Audience Reviews for The Terminal Man

  • Jun 29, 2018
    The central idea here is that, as advances in computer sciences continue the possibility of a human cyborg, a six million dollar man if you will, becomes real and that that might not be a good thing. In this particular consideration, a computer chip acting as a mood enhancer fouls up. The director spends way too long in rooms with doctors mulling over hypothesis after hypothesis, too much time at surgery. Get to the point already! I fell asleep waiting for that to happen. It's a slow mover.
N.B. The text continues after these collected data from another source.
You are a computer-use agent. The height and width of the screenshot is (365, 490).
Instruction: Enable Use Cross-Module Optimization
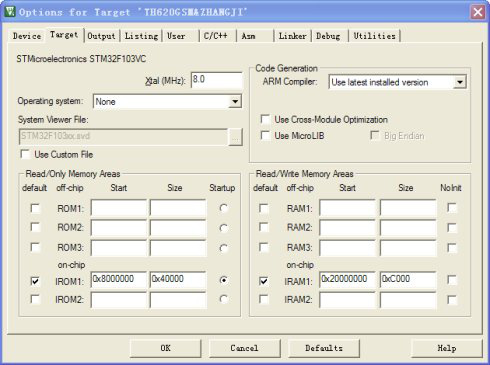[265, 119]
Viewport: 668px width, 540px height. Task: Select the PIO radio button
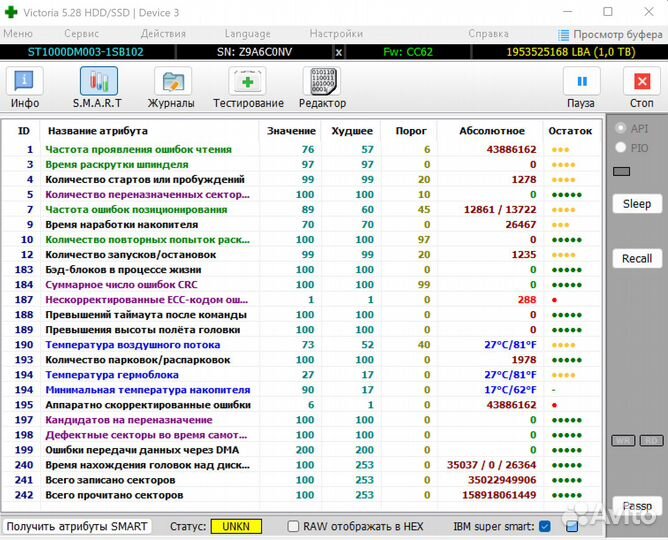coord(621,147)
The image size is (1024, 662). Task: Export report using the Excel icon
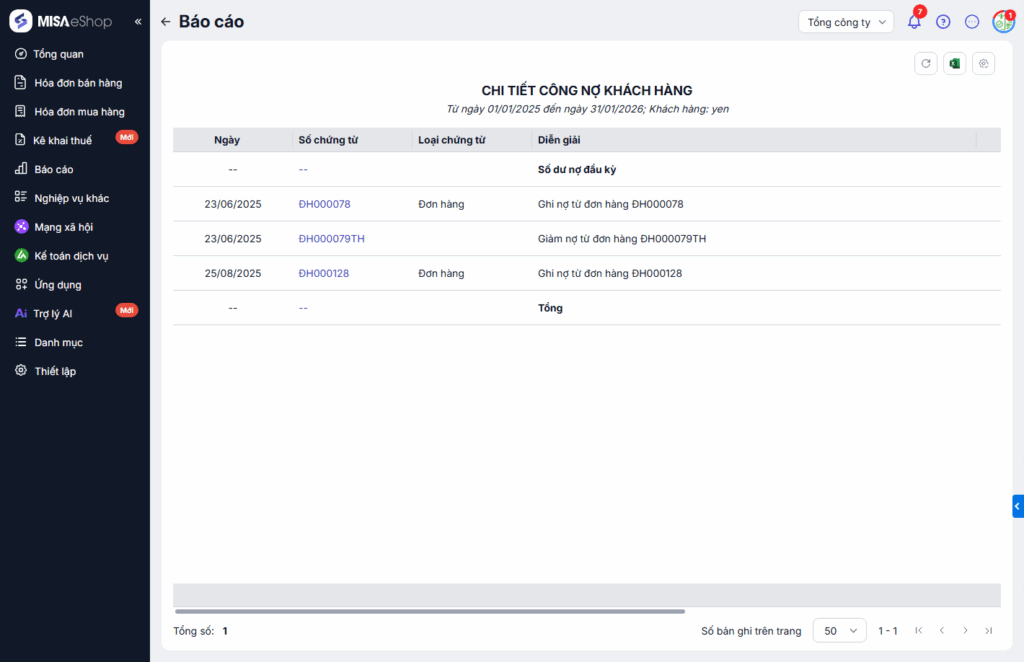pyautogui.click(x=955, y=64)

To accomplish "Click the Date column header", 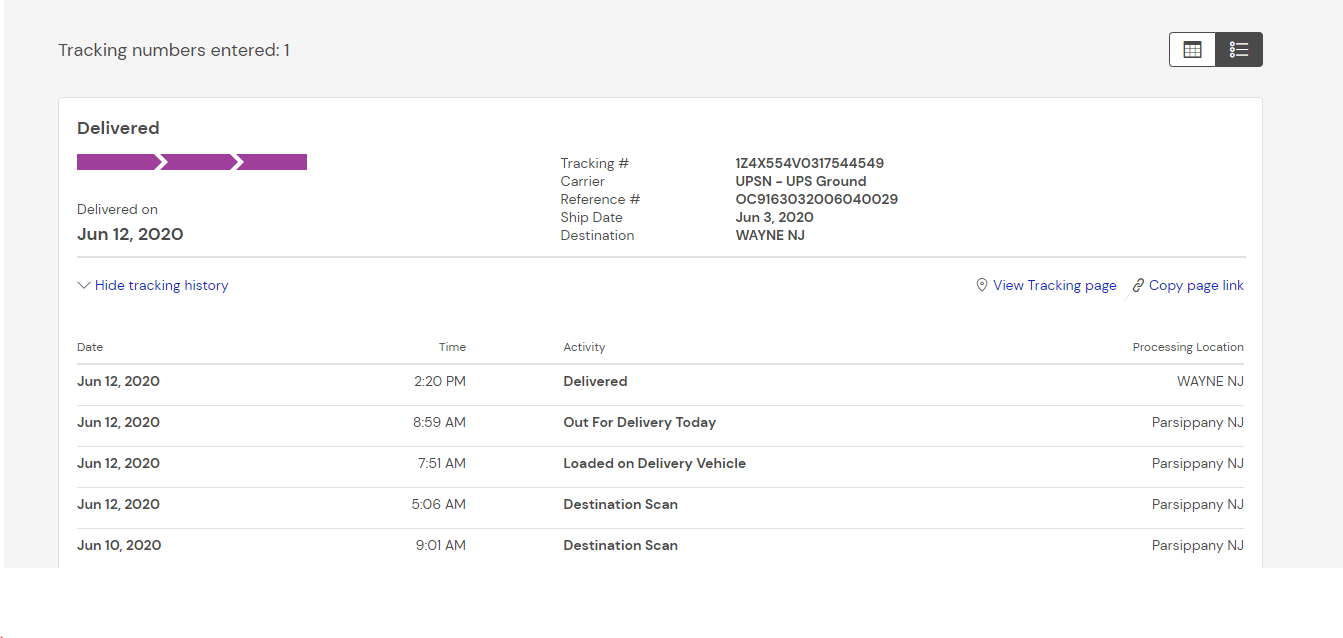I will 90,347.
    Kevin M. W Super Reviewer
  • Dec 28, 2009
    Based on a novel by Michael Crichton. If "The Terminal Man" has one fault, it is the general slowness of the plot. Even though the audience is paid in full for their patience, 2-3 minutes could have been edited out. That may not sound like much, but in a generally precise film such as this one, any more would be disastrous. The high point of this film is the style of talented director Mike Hodges. There is a scene about 2/3rds through the picture where a blood drips off the edge of a bed and flows across the floor through cracks in the tile. Those shots, and the murder proceeding it, are masterfully filmed. Early on in the film, he sustains the plot build-up with a series of innovative sequences that look great even thirty years later. George Segal gives a really superb performance as a man who is basically made into a guinea big. He does an excellent job, and still retains the charm that served him well, even when the films surrounding him were less than perfect.
    Cassandra M Super Reviewer
  • Jan 30, 2009
    A mental patient has an electronic device installed in his brain to curb his increasingly violent impulses. But will it workz?
    Pamela D Super Reviewer
  • Oct 23, 2008
    Not as good as the book, but does have a few moments here and there.